Nobody moved after the gate vanished.
The three of them stood frozen before the window while endless darkness stretched beyond the courtyard like an ocean swallowing the world.
No road.
No trees.
No Velanpur Crossing.
Only blackness.
The blue lantern burned steadily at the center of it all.
Watching.
Iraanshi pressed trembling fingers against the cold glass.
“This isn’t possible.”
The words sounded weaker every time she said them now.
Behind her, the floorboards creaked softly.
The faceless woman was gone again.
Only wet footprints remained on the wooden floor.
They led toward the hallway.
Then disappeared halfway there.
Vayun rubbed his eyes hard.
“We need another way out.”
“There is no out,” Maithili said quietly.
“There has to be.”
“You saw what happened to the gate.”
Vayun turned sharply toward her.
“You’re giving up too easily.”
Maithili laughed softly.
Not amused.
Exhausted.
“You still think this place works like a normal trap.”
“And you don’t?”
“No,” she whispered. “This place is hungry.”
Silence settled heavily around them.
The lantern outside flickered once.
Blue shadows shifted across the walls.
Then Iraanshi noticed something strange.
The bookshelf near the staircase was gone.
In its place stood an old wooden cabinet she had never seen before.
She frowned immediately.
“That wasn’t there.”
Vayun turned.
“What?”
“That cabinet.”
All three stared at it.
The cabinet looked ancient, covered in faded floral carvings blackened by age and moisture.
None of them remembered seeing it before.

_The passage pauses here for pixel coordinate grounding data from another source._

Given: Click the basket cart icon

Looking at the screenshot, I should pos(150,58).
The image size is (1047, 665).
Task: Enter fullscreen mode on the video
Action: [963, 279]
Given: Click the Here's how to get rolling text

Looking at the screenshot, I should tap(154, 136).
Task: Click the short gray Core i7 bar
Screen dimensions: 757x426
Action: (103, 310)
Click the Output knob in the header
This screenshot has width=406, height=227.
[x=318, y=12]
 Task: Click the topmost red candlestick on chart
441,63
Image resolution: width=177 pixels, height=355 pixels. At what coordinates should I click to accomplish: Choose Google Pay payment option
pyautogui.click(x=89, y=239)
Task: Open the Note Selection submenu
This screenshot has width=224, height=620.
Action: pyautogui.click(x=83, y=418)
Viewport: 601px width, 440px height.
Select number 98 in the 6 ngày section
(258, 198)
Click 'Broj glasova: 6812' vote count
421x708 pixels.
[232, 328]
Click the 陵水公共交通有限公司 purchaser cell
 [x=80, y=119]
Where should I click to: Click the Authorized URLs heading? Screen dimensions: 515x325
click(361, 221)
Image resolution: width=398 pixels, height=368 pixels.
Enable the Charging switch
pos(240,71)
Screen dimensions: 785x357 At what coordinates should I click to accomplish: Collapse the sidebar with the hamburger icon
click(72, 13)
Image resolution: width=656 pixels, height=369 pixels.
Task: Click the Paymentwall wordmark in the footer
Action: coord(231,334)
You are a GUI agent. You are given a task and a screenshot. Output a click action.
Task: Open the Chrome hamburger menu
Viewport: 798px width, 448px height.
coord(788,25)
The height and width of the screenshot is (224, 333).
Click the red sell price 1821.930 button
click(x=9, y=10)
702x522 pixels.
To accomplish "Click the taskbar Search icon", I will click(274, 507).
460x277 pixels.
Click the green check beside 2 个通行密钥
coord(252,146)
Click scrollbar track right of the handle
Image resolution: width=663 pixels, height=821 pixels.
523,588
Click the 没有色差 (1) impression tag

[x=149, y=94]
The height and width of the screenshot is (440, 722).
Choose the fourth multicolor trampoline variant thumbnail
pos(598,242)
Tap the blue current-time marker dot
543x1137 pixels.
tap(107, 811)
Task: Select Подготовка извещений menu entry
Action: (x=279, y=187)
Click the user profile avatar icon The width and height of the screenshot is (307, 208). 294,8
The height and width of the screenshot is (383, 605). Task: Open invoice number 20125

Yet somehow it felt as though it had always been there.
Maithili’s face paled slightly.
“The house is rearranging itself faster now.”
“Because of the lantern?” Iraanshi asked.
“Because it’s feeding.”
The word lingered unpleasantly.
Vayun walked toward the cabinet slowly and pulled the doors open.
Inside were stacks of old registers and notebooks tied with decaying red cloth.
Railway records.
Passenger lists.
Maintenance logs.
Iraanshi picked one up carefully.
The pages felt damp and unnaturally cold.
“What are these?”
“Records from the old crossing,” Maithili said.
Vayun flipped through another ledger impatiently.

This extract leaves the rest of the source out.